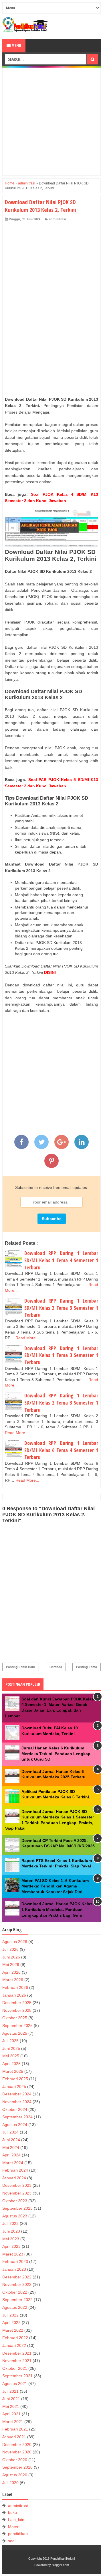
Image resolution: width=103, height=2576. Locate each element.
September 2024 (17, 2117)
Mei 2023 (10, 2239)
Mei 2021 (10, 2406)
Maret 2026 (12, 1979)
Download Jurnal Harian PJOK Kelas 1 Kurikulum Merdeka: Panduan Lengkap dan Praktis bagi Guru (56, 1909)
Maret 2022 (12, 2330)
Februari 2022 (15, 2337)
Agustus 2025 (14, 2033)
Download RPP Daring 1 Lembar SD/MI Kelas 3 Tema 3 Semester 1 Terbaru (61, 1307)
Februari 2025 (15, 2078)
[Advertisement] (51, 121)
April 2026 (11, 1972)
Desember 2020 (16, 2444)
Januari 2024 (14, 2178)
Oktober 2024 (14, 2109)
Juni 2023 (11, 2231)
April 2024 (11, 2155)
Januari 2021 (14, 2437)
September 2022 (17, 2299)
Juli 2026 (10, 1949)
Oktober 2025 (14, 2017)
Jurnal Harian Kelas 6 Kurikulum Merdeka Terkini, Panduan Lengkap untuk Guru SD (55, 1753)
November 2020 (16, 2452)
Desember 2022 (16, 2277)
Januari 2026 (14, 1995)
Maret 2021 (12, 2421)
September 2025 (17, 2025)
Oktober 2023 (14, 2201)
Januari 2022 (14, 2345)
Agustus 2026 (14, 1941)
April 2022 (11, 2322)
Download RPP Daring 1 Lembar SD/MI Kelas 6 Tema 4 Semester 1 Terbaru (61, 1450)
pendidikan (18, 2533)
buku (12, 2512)
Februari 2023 (15, 2261)
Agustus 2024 (14, 2124)
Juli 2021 (10, 2391)
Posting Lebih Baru (20, 1667)
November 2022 (16, 2284)
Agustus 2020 (14, 2475)
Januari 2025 (14, 2086)
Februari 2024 (15, 2170)
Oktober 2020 (14, 2459)
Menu (16, 45)
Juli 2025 (10, 2040)
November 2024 (16, 2101)
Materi (13, 2526)
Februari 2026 (15, 1987)
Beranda (55, 1667)
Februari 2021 (15, 2429)
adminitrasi (57, 219)
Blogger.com (60, 2565)
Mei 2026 (10, 1964)
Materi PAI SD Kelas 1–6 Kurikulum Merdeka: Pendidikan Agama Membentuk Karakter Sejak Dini (55, 1886)
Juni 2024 (11, 2140)
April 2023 (11, 2246)
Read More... (27, 1338)
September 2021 (17, 2376)
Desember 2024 (16, 2094)
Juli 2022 (10, 2315)
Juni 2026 (11, 1957)
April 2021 (11, 2414)
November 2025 (16, 2010)
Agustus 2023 (14, 2216)
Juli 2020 (10, 2482)
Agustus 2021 (14, 2383)
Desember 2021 (16, 2353)
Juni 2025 (11, 2048)
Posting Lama (86, 1667)
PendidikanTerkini (62, 2558)
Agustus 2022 (14, 2307)
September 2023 (17, 2208)
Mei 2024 (10, 2147)
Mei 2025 (10, 2056)
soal (11, 2540)
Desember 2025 (16, 2002)
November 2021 (16, 2360)
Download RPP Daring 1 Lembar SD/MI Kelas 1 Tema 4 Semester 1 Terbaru (61, 1260)
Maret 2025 (12, 2071)
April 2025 (11, 2063)
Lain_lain (16, 2519)
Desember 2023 (16, 2185)
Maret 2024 (12, 2162)
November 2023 (16, 2193)
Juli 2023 (10, 2223)
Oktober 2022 (14, 2292)
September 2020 (17, 2467)
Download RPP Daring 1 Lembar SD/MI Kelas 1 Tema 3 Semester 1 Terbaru (61, 1355)
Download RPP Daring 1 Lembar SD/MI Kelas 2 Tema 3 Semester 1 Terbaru (61, 1402)
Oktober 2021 (14, 2368)
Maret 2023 (12, 2254)
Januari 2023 (14, 2269)
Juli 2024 (10, 2132)
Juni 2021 (11, 2398)
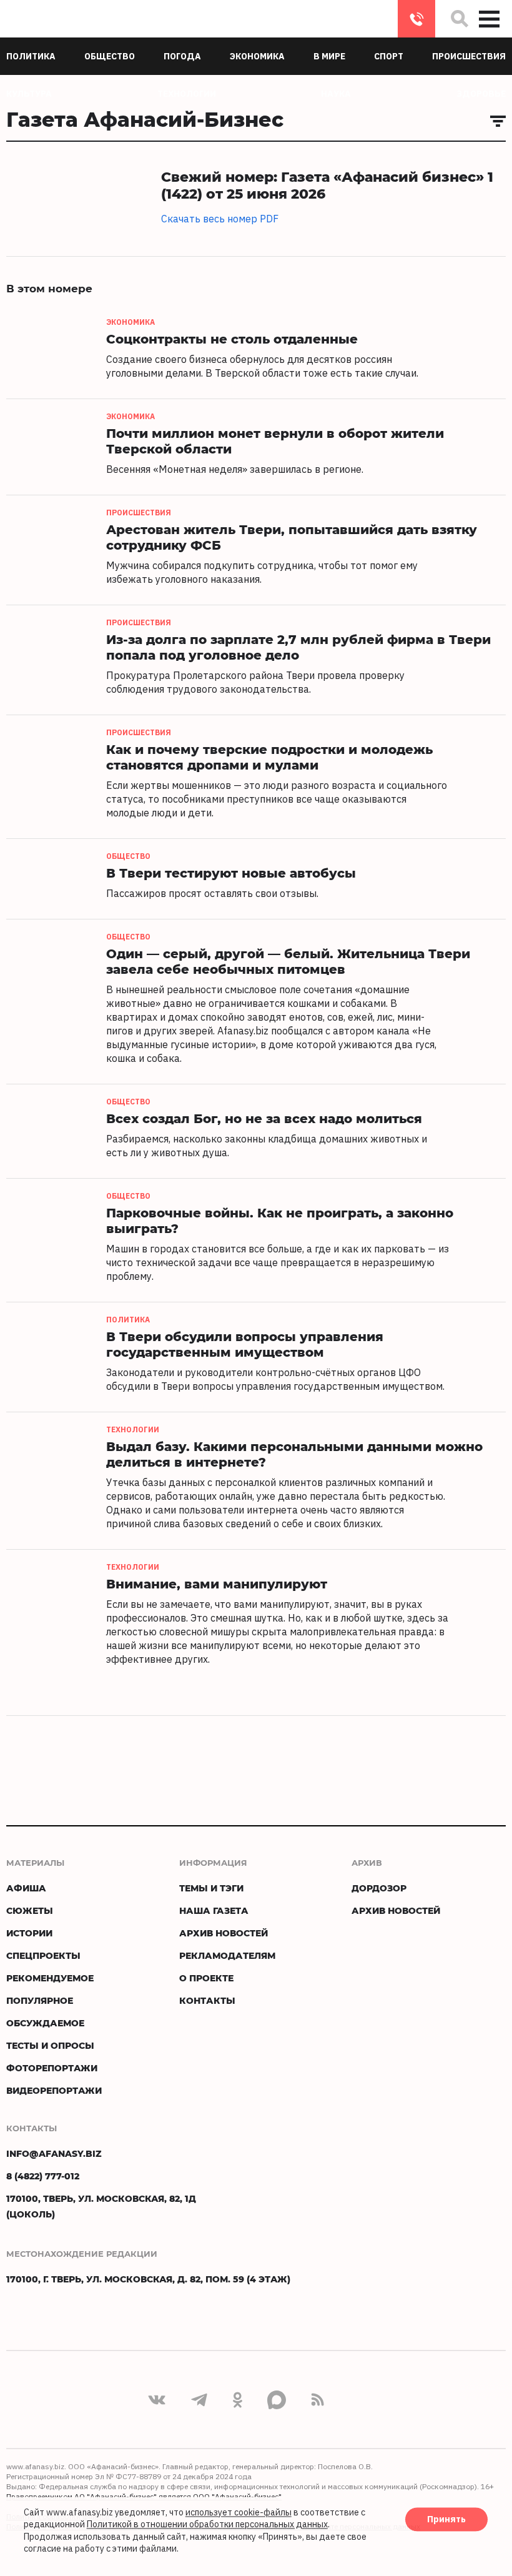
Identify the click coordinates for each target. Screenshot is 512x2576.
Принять (446, 2519)
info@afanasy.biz (54, 2153)
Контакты (207, 2000)
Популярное (39, 2000)
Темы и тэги (211, 1888)
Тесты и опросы (50, 2045)
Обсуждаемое (45, 2023)
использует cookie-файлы (238, 2512)
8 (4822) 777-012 (416, 18)
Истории (29, 1933)
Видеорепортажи (54, 2090)
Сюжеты (29, 1910)
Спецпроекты (43, 1955)
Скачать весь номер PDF (219, 218)
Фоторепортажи (51, 2068)
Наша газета (214, 1910)
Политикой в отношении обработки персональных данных (207, 2524)
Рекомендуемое (50, 1978)
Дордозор (379, 1888)
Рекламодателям (227, 1955)
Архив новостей (223, 1933)
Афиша (26, 1888)
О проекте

========================================================================

Goal of the exercise => All that is wanted is the lines above between the one containing "Lain_lain (16, 2519)" and the one containing "Темы и тэги (211, 1888)", inclusive, restated word for word, with pictures omitted.

Task answer =>
Lain_lain (16, 2519)
Desember 2023 (16, 2185)
Maret 2024 (12, 2162)
November 2023 (16, 2193)
Juli 2023 (10, 2223)
Oktober 2022 (14, 2292)
September 2020 (17, 2467)
Download RPP Daring 1 Lembar SD/MI Kelas 1 Tema 3 Semester 1 Terbaru (61, 1355)
Download RPP Daring 1 Lembar SD/MI Kelas 2 Tema 3 Semester 1 Terbaru (61, 1402)
Oktober 2021 (14, 2368)
Maret 2023 (12, 2254)
Januari 2023 (14, 2269)
Juli 2024 (10, 2132)
Juni 2021 (11, 2398)
Identify the click coordinates for each target. Screenshot is 512x2576.
Принять (446, 2519)
info@afanasy.biz (54, 2153)
Контакты (207, 2000)
Популярное (39, 2000)
Темы и тэги (211, 1888)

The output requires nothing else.